Table 1. Characteristics of the participants in the two pilot tests.
| Variable | First pilot test (n=40) | Second pilot test (n=40) |
| Age (years) | 33.2 ± 6.1 | 31.7 ± 6.5 |
| Gender (males: females) | 30 [75.0%]: 10 [25.0%] | 36 [90.0%]: 4 [10.0%] |
| Years of experience as a physical therapist (years) | 10.7 ± 5.2 | 9.1 ± 5.6 |
| Highest academic degree | 20 [50.0%]: 17 [42.5%]: 3 [7.5%]: 0 [0%] | 19 [47.5%]: 17 [42.5%]: 4 [10.0%]: 0 [0%] |
| (career college or junior college: college: master degrees: doctoral degrees) |
Values are presented with mean ± standard deviations or number [%].
DISCUSSION
In this study, a Japanese version of the PUnCQ was developed according to Beaton’s cross-cultural adaptation guidelines21). This guideline does not describe the criteria for conducting another pilot test. This study adopted a quantitative evaluation based on previous studies17, 23, 24). Some studies have set the criteria for retests at 5%–20% of those who cannot understand the meaning of an item or sentence23, 25, 26). For missing values, more than 15% are considered unacceptable27); therefore, in this study, revisions through retesting were repeated until the percentage of those who could not understand the text was less than 10%.
The attitude of therapists toward pain influences patient outcomes5,6,7). When the confidence level in pain management is low, highly effective musculoskeletal physical therapy interventions cannot be expected.
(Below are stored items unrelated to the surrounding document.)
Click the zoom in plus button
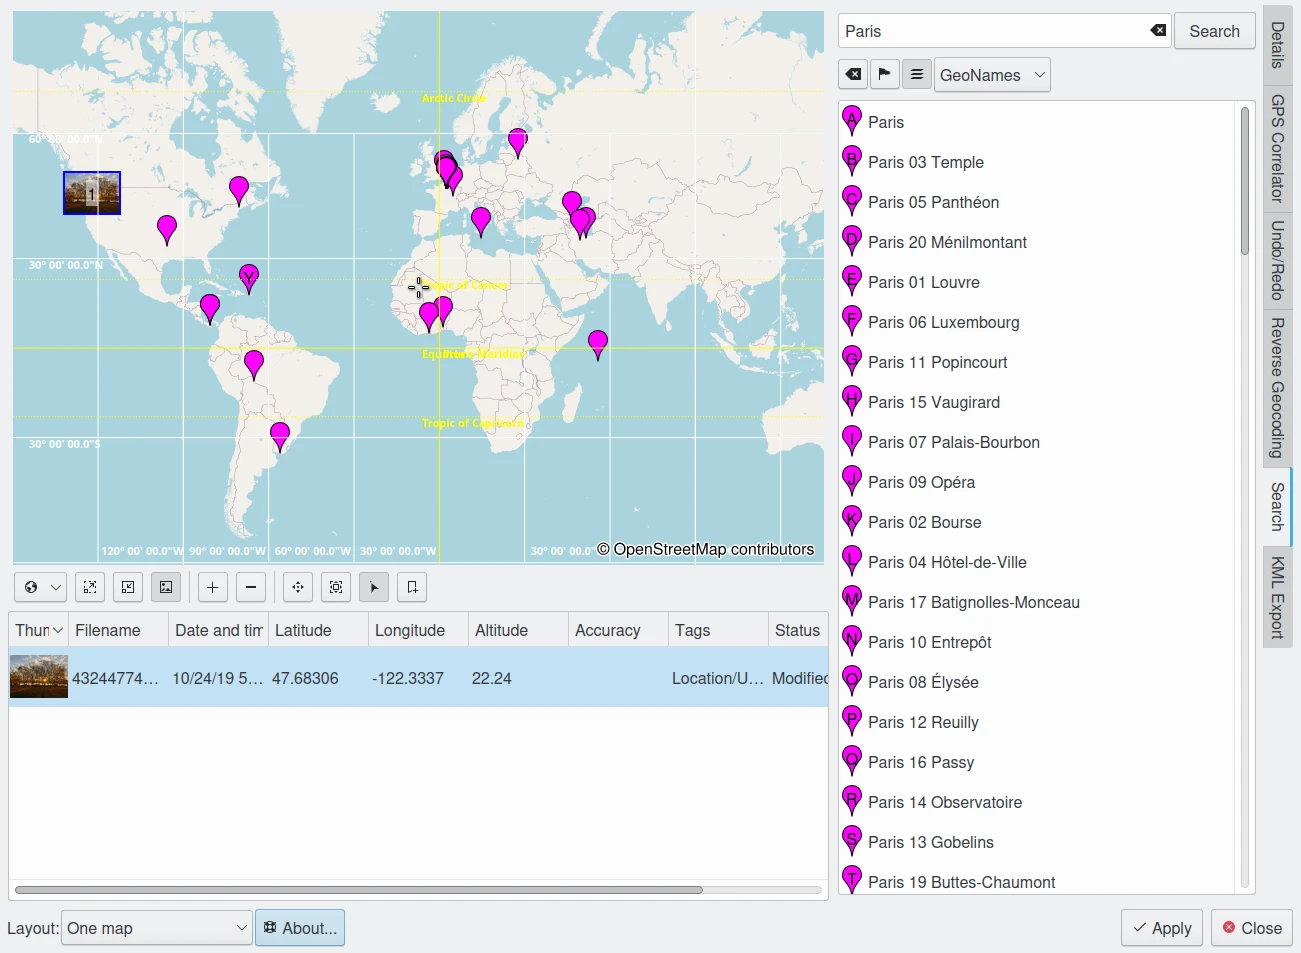 tap(212, 587)

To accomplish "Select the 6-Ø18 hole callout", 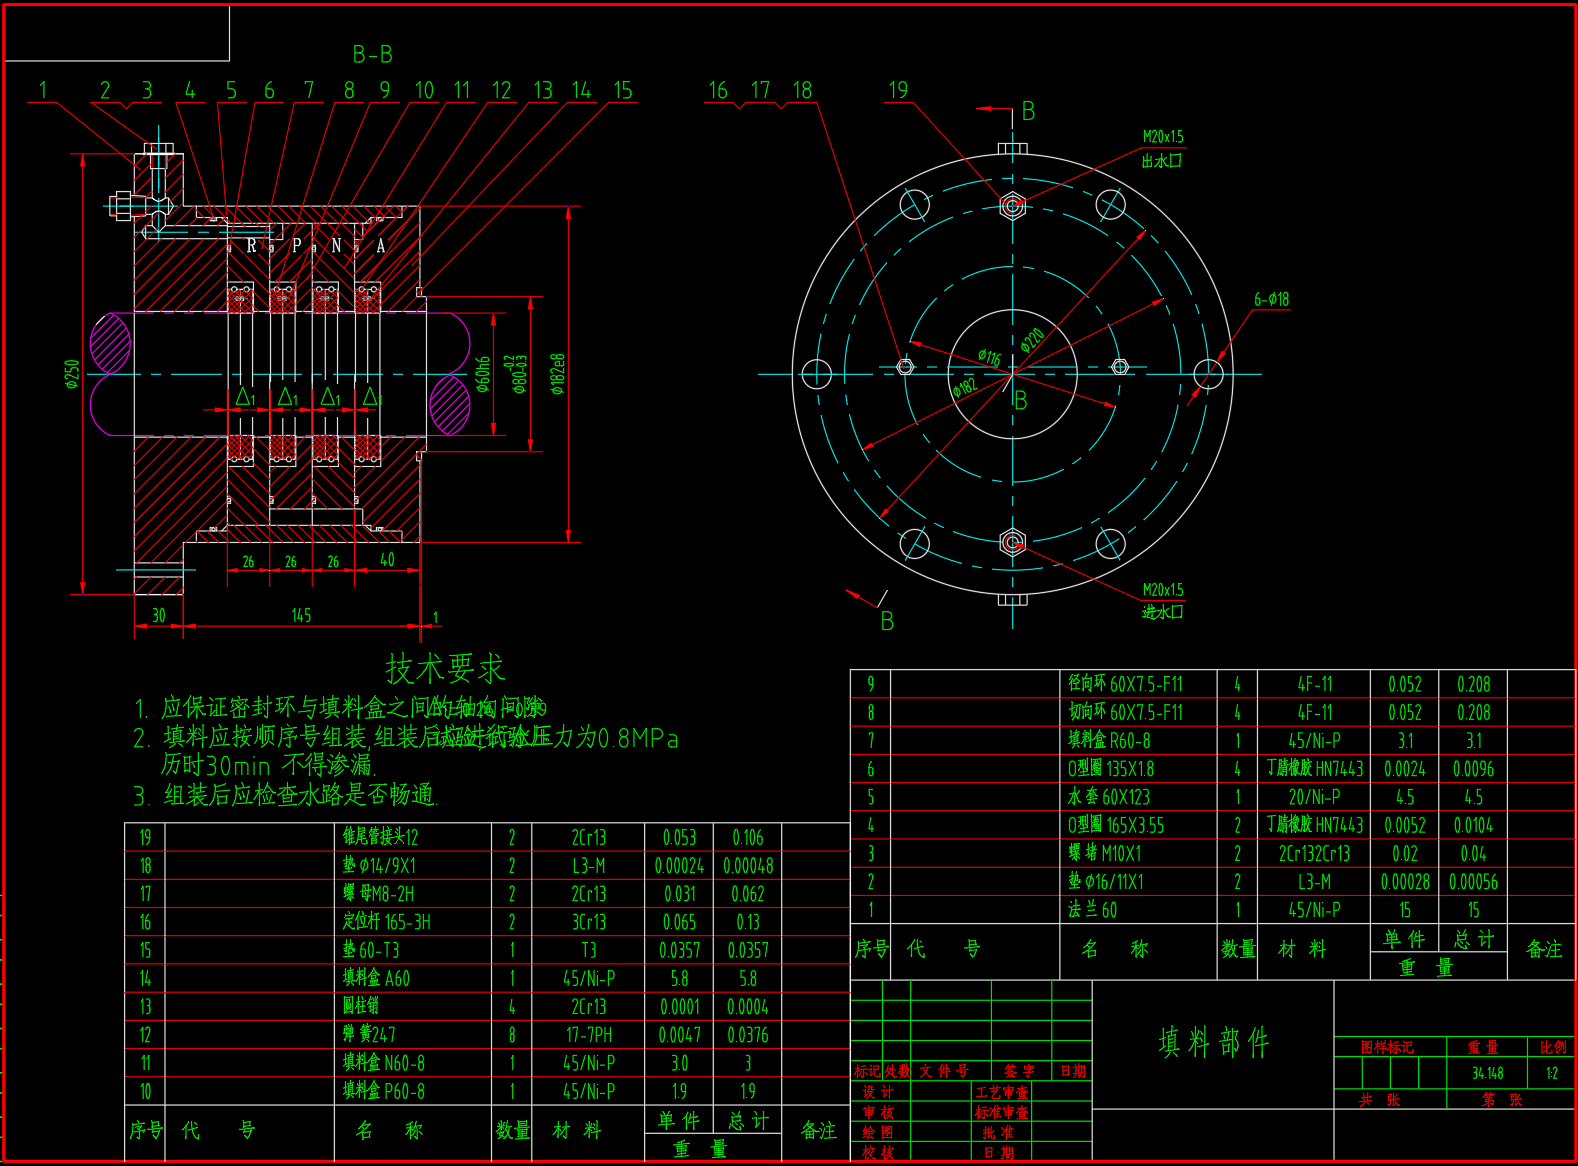I will point(1271,299).
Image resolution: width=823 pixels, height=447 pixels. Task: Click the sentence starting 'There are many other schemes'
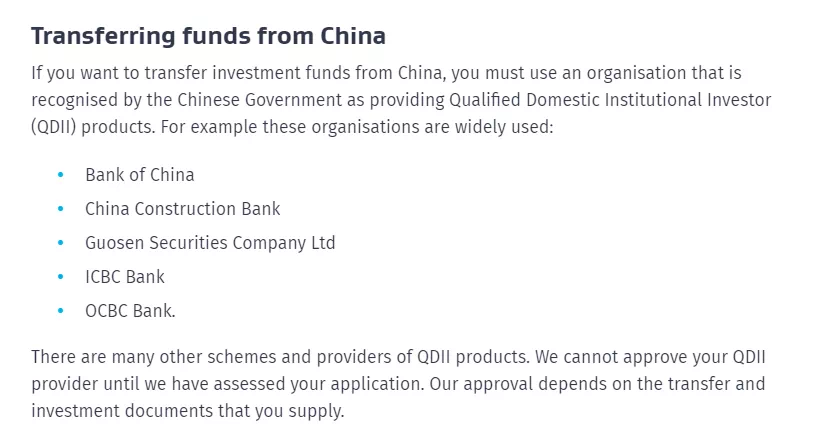[x=281, y=357]
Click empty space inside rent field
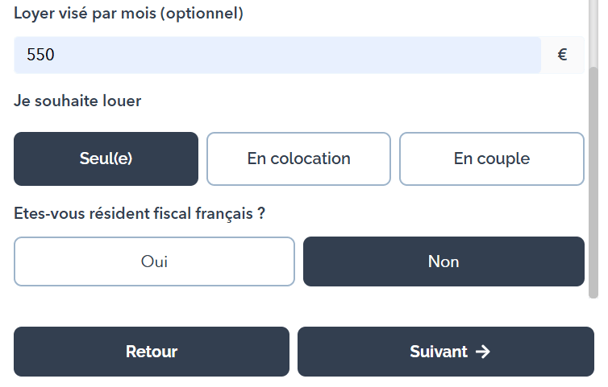The image size is (608, 387). pos(310,55)
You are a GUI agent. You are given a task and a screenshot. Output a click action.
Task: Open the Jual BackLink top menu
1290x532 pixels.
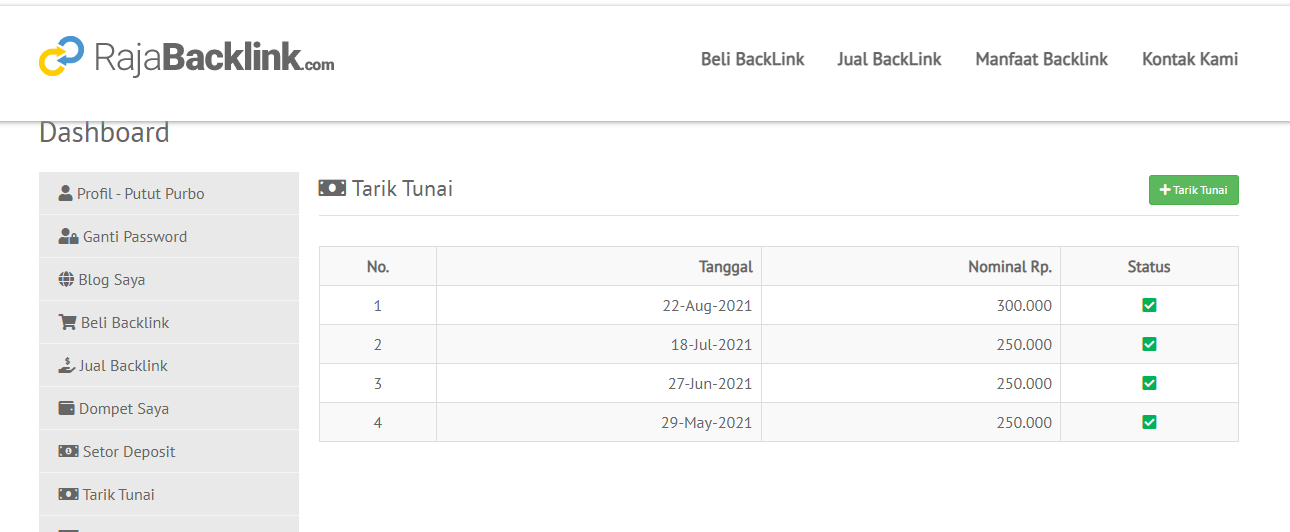point(890,59)
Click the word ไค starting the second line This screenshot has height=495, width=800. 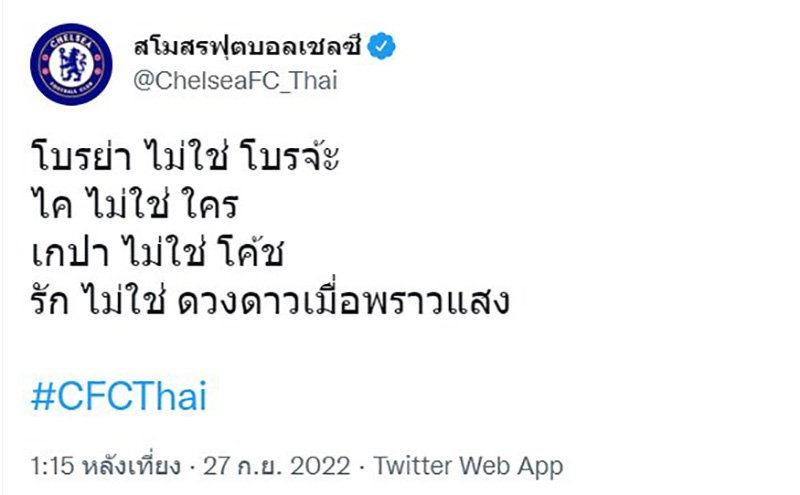click(48, 207)
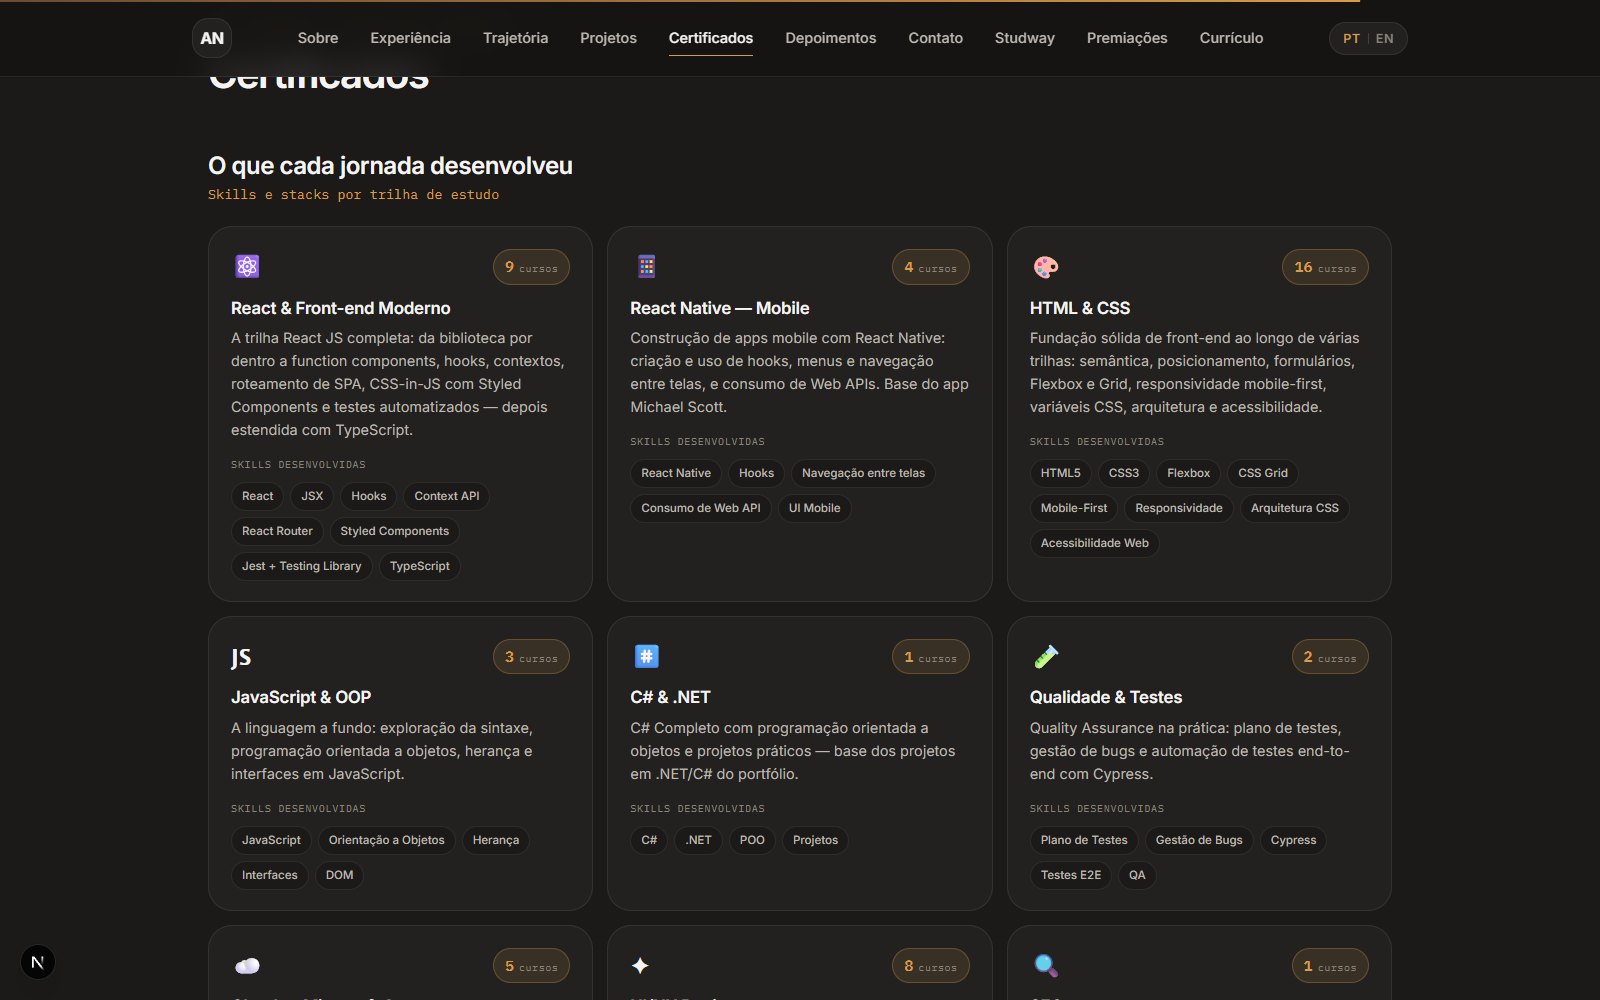Click the Studway nav link

pyautogui.click(x=1025, y=38)
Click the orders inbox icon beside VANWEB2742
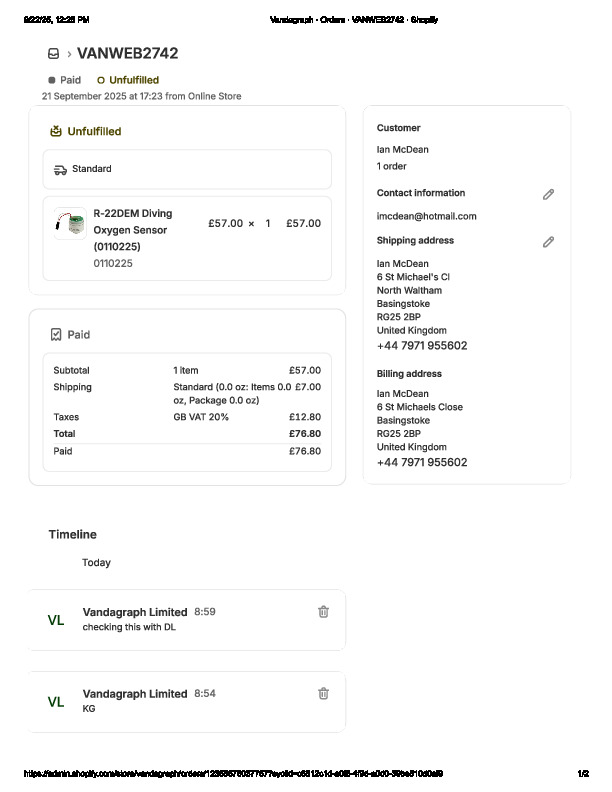Screen dimensions: 612x792 point(53,54)
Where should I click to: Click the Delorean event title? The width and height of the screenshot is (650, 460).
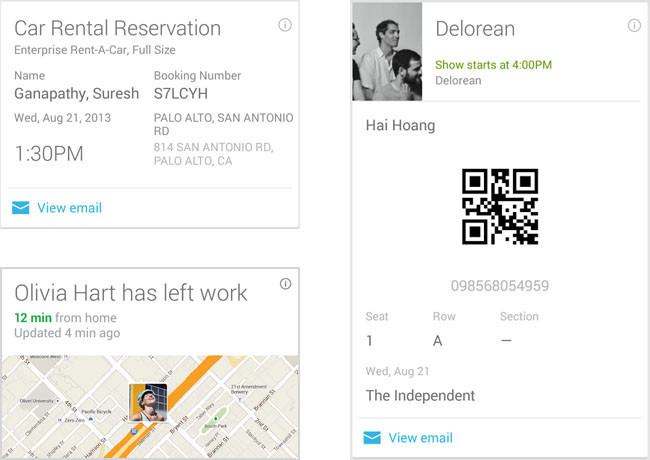tap(475, 29)
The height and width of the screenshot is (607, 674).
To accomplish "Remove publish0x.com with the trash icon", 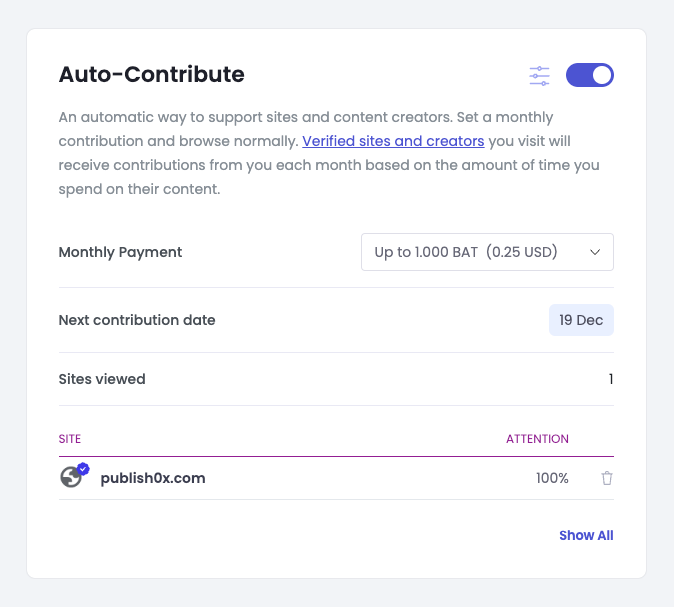I will 607,478.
Because a high level of knowledge of pain physiology does not necessarily translate into confidence in pain management, future educational methods for increasing therapists’ confidence need to be explored; the second-factor structure of the PUnCQ is a promising measure for this. The PUnCQ is only partially assured of content validity (i.e., expert comprehensiveness), and only internal consistency has been conformed20), which is part of the next most important psychometric properties of the internal structure. Therefore, further evaluation of the internal structure is warranted in the future; for example, the Knowledge and Attitude of Pain16, 17) and the Pain Attitudes and Beliefs Scale for Physiotherapists28, 29) could be used to verify the convergent validity of the first-factor structure.
This study has two potential limitations. The first limitation is the use of convenience sampling. The second limitation is that, although the PUnCQ can be used by other healthcare professionals20), only physical therapists were included in this study. However, this study includes the first author, a physical therapist student, on the member panel for cross-cultural adaptation, and we believe that the Japanese version of the PUnCQ will be understood by other healthcare professionals.
Funding and Conflict of interest
None.
Supplementary Material
Acknowledgments
The authors acknowledge; Dr. Steve Gilbert for clarification of the PUnCQ and approval of its Japanese translation; Ms. Midori Shimazaki for the forward translation; Mr. Simon Way and Mr. Christian Brooks for the backward translation.